Transcribe, word for word, every record in the data below.

================================

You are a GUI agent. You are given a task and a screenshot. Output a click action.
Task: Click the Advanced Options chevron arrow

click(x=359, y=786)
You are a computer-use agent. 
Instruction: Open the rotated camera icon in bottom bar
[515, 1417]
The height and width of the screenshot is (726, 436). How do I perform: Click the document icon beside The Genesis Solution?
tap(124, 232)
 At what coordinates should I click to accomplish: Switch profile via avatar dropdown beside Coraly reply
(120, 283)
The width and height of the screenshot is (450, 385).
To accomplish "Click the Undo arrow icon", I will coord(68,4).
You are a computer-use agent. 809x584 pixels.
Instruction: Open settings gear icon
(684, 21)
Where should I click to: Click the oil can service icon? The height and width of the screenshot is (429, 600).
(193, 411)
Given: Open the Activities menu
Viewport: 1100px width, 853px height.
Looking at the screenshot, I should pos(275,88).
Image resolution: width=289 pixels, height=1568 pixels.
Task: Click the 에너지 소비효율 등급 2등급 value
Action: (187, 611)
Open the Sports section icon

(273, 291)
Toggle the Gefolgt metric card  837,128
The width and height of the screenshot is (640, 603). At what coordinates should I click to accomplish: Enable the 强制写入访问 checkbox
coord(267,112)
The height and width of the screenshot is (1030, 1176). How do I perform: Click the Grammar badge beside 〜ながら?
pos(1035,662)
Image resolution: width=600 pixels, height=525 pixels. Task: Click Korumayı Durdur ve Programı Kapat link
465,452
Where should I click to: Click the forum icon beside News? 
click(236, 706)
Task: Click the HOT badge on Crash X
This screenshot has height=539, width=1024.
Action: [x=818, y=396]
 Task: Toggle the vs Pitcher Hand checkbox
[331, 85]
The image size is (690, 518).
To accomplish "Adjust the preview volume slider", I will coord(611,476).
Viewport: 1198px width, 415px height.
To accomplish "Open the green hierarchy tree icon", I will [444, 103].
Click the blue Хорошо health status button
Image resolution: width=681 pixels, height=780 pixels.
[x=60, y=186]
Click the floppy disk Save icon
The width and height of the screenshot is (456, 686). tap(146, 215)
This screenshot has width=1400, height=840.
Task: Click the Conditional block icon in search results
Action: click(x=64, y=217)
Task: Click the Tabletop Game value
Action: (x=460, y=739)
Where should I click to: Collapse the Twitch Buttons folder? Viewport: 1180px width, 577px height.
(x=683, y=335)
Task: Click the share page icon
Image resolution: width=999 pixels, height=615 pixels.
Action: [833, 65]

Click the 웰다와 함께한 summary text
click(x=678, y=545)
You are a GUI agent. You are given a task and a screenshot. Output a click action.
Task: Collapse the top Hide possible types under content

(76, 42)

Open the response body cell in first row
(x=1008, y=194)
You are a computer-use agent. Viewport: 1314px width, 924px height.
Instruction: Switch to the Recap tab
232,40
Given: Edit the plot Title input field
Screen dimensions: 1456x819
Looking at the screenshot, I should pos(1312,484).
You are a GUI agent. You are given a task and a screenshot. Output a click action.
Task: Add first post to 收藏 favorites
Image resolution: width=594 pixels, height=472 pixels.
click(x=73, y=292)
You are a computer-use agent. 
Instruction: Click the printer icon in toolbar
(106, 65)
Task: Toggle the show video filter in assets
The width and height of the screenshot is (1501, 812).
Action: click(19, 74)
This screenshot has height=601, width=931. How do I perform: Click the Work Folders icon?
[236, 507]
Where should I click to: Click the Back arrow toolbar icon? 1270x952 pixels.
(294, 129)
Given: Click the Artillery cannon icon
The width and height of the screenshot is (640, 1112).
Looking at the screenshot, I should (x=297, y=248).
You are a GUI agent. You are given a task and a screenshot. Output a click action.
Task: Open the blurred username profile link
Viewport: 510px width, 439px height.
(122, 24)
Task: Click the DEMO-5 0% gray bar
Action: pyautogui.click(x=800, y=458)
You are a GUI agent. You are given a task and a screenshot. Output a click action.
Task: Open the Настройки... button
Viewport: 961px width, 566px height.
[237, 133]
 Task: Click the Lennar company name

================================

OUTPUT FOR THIS EXERCISE
You are a GUI agent. You are given a task and a screenshot. Output a click action.
Task: Click the Advanced Options chevron arrow

click(x=359, y=786)
You are a computer-use agent. 
Instruction: Open the rotated camera icon in bottom bar
[515, 1417]
The height and width of the screenshot is (726, 436). How do I perform: Click the document icon beside The Genesis Solution?
tap(124, 232)
 At what coordinates should I click to accomplish: Switch profile via avatar dropdown beside Coraly reply
(120, 283)
The width and height of the screenshot is (450, 385).
To accomplish "Click the Undo arrow icon", I will coord(68,4).
You are a computer-use agent. 809x584 pixels.
Instruction: Open settings gear icon
(684, 21)
Where should I click to: Click the oil can service icon? The height and width of the screenshot is (429, 600).
(193, 411)
Given: Open the Activities menu
Viewport: 1100px width, 853px height.
Looking at the screenshot, I should pos(275,88).
Image resolution: width=289 pixels, height=1568 pixels.
Task: Click the 에너지 소비효율 등급 2등급 value
Action: (187, 611)
Open the Sports section icon

(273, 291)
Toggle the Gefolgt metric card  837,128
The width and height of the screenshot is (640, 603). At what coordinates should I click to accomplish: Enable the 强制写入访问 checkbox
coord(267,112)
The height and width of the screenshot is (1030, 1176). How do I perform: Click the Grammar badge beside 〜ながら?
pos(1035,662)
Image resolution: width=600 pixels, height=525 pixels. Task: Click Korumayı Durdur ve Programı Kapat link
465,452
Where should I click to: Click the forum icon beside News? 
click(236, 706)
Task: Click the HOT badge on Crash X
This screenshot has height=539, width=1024.
Action: [x=818, y=396]
 Task: Toggle the vs Pitcher Hand checkbox
[331, 85]
The image size is (690, 518).
To accomplish "Adjust the preview volume slider", I will coord(611,476).
Viewport: 1198px width, 415px height.
To accomplish "Open the green hierarchy tree icon", I will [444, 103].
Click the blue Хорошо health status button
Image resolution: width=681 pixels, height=780 pixels.
[x=60, y=186]
Click the floppy disk Save icon
The width and height of the screenshot is (456, 686). tap(146, 215)
This screenshot has width=1400, height=840.
Task: Click the Conditional block icon in search results
Action: click(x=64, y=217)
Task: Click the Tabletop Game value
Action: (x=460, y=739)
Where should I click to: Collapse the Twitch Buttons folder? Viewport: 1180px width, 577px height.
(x=683, y=335)
Task: Click the share page icon
Image resolution: width=999 pixels, height=615 pixels.
Action: [833, 65]

Click the 웰다와 함께한 summary text
click(x=678, y=545)
You are a GUI agent. You are given a task and a screenshot. Output a click action.
Task: Collapse the top Hide possible types under content

(76, 42)

Open the response body cell in first row
(x=1008, y=194)
You are a computer-use agent. Viewport: 1314px width, 924px height.
Instruction: Switch to the Recap tab
232,40
Given: Edit the plot Title input field
Screen dimensions: 1456x819
Looking at the screenshot, I should pos(1312,484).
You are a GUI agent. You are given a task and a screenshot. Output a click action.
Task: Add first post to 收藏 favorites
Image resolution: width=594 pixels, height=472 pixels.
click(x=73, y=292)
You are a computer-use agent. 
Instruction: Click the printer icon in toolbar
(106, 65)
Task: Toggle the show video filter in assets
The width and height of the screenshot is (1501, 812).
Action: click(19, 74)
This screenshot has height=601, width=931. How do I perform: Click the Work Folders icon?
[236, 507]
Where should I click to: Click the Back arrow toolbar icon? 1270x952 pixels.
(294, 129)
Given: Click the Artillery cannon icon
The width and height of the screenshot is (640, 1112).
Looking at the screenshot, I should (x=297, y=248).
You are a GUI agent. You are given a task and a screenshot. Output a click action.
Task: Open the blurred username profile link
Viewport: 510px width, 439px height.
(122, 24)
Task: Click the DEMO-5 0% gray bar
Action: pyautogui.click(x=800, y=458)
You are a GUI agent. You are given a task and a screenshot. Output a click action.
Task: Open the Настройки... button
Viewport: 961px width, 566px height.
[237, 133]
 Task: Click the Lennar company name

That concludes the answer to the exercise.